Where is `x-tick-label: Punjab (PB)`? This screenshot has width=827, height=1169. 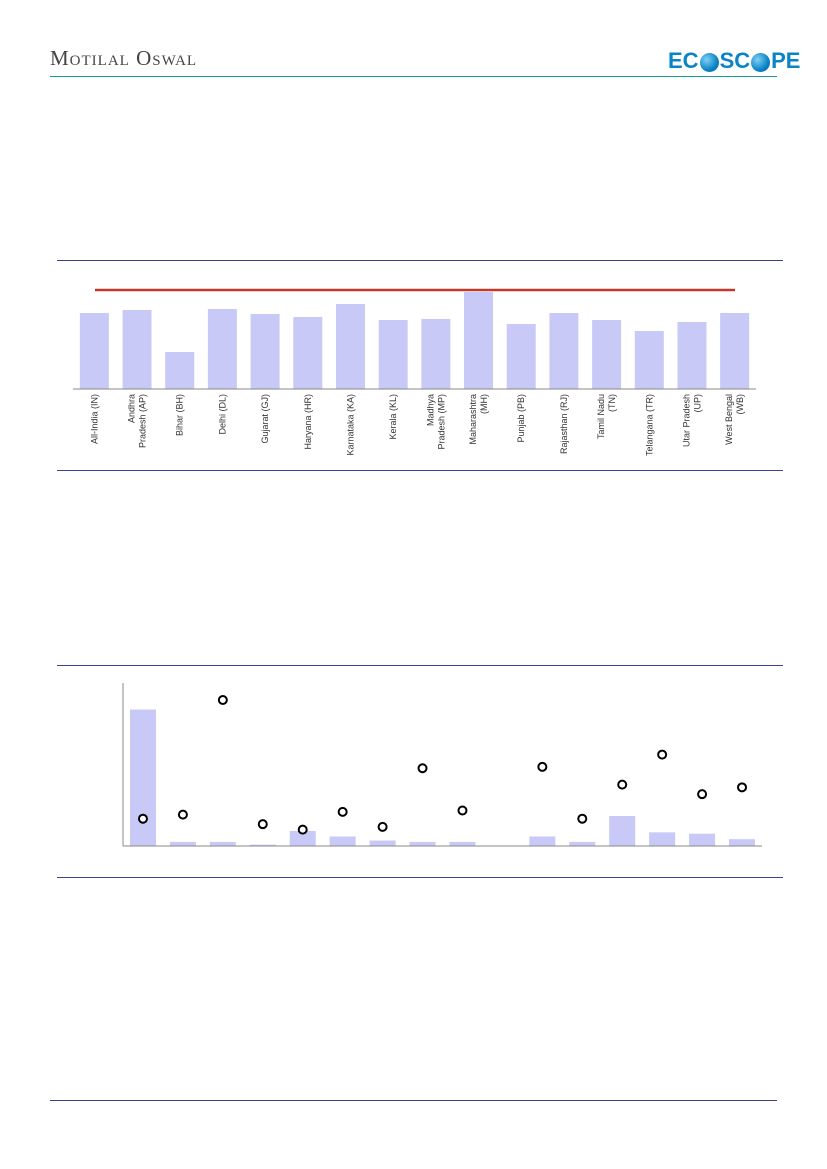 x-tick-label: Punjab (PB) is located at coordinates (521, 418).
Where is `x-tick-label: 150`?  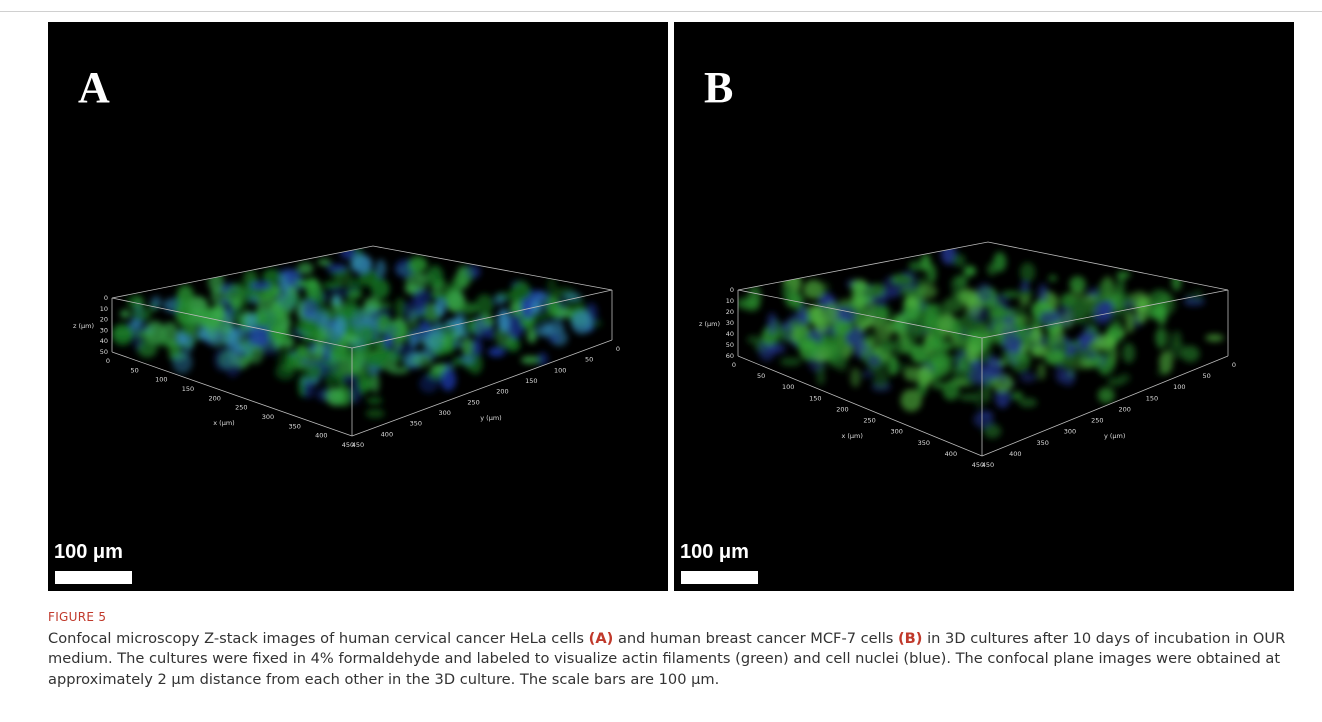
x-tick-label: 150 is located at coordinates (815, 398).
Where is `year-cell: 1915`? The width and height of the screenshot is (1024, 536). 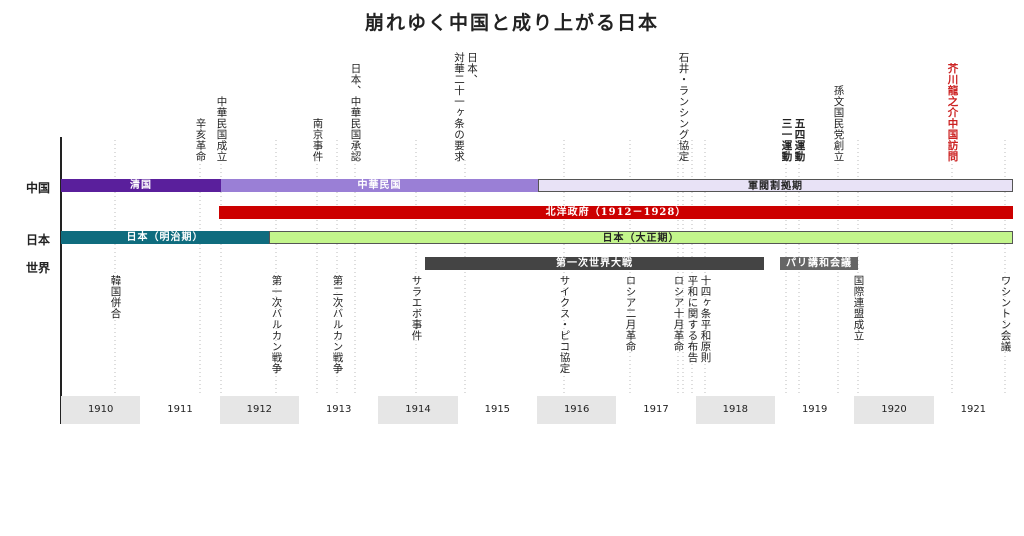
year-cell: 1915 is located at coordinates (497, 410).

++++++++

_Task instructions_: Please render the records, from the line with "is (1024, 536)." up to and including the last line, as a numbered list. Skip blank lines and leave out the pictures.

_Reply to the exercise_:
1. Where is `year-cell: 1915`? The width and height of the screenshot is (1024, 536). 
2. year-cell: 1915 is located at coordinates (497, 410).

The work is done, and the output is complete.